▶ _SOURCE INFORMATION_

·····

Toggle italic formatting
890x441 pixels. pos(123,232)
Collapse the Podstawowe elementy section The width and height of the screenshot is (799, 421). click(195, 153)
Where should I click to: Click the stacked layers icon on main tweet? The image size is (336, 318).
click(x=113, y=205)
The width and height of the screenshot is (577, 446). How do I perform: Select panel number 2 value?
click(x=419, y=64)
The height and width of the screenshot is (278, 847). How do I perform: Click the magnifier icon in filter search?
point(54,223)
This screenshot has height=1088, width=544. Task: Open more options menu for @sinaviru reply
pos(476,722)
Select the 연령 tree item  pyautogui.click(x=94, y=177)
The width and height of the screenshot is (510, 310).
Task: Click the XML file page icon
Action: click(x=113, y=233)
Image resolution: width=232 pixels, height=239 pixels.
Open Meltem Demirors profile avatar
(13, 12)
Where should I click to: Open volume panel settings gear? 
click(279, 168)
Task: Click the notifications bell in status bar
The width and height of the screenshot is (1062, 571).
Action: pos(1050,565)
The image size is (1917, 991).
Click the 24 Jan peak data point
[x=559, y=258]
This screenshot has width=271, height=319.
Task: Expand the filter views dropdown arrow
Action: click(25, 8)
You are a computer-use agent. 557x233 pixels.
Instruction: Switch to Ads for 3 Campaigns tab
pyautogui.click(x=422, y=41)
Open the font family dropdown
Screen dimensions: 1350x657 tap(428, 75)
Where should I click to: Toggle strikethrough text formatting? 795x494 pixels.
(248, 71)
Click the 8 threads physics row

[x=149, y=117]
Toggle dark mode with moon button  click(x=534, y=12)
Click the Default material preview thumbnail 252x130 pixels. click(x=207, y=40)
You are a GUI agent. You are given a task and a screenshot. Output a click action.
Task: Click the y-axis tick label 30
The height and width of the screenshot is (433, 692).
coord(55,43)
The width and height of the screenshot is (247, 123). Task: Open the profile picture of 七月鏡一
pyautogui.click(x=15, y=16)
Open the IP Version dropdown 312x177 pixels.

·····

▶ _WORK ORDER_
Reproduce the full block of data exactly, omitting nothing.

▶ _SOLVED EXERCISE_
Toggle italic formatting
890x441 pixels. pos(123,232)
Collapse the Podstawowe elementy section The width and height of the screenshot is (799, 421). click(195, 153)
Where should I click to: Click the stacked layers icon on main tweet? The image size is (336, 318).
click(x=113, y=205)
The width and height of the screenshot is (577, 446). How do I perform: Select panel number 2 value?
click(x=419, y=64)
The height and width of the screenshot is (278, 847). How do I perform: Click the magnifier icon in filter search?
point(54,223)
This screenshot has height=1088, width=544. Task: Open more options menu for @sinaviru reply
pos(476,722)
Select the 연령 tree item  pyautogui.click(x=94, y=177)
The width and height of the screenshot is (510, 310).
Task: Click the XML file page icon
Action: click(x=113, y=233)
Image resolution: width=232 pixels, height=239 pixels.
Open Meltem Demirors profile avatar
(13, 12)
Where should I click to: Open volume panel settings gear? 
click(279, 168)
Task: Click the notifications bell in status bar
The width and height of the screenshot is (1062, 571).
Action: pos(1050,565)
The image size is (1917, 991).
Click the 24 Jan peak data point
[x=559, y=258]
This screenshot has width=271, height=319.
Task: Expand the filter views dropdown arrow
Action: click(25, 8)
You are a computer-use agent. 557x233 pixels.
Instruction: Switch to Ads for 3 Campaigns tab
pyautogui.click(x=422, y=41)
Open the font family dropdown
Screen dimensions: 1350x657 tap(428, 75)
Where should I click to: Toggle strikethrough text formatting? 795x494 pixels.
(248, 71)
Click the 8 threads physics row

[x=149, y=117]
Toggle dark mode with moon button  click(x=534, y=12)
Click the Default material preview thumbnail 252x130 pixels. click(x=207, y=40)
You are a GUI agent. You are given a task and a screenshot. Output a click action.
Task: Click the y-axis tick label 30
The height and width of the screenshot is (433, 692).
coord(55,43)
The width and height of the screenshot is (247, 123). Task: Open the profile picture of 七月鏡一
pyautogui.click(x=15, y=16)
Open the IP Version dropdown 312x177 pixels.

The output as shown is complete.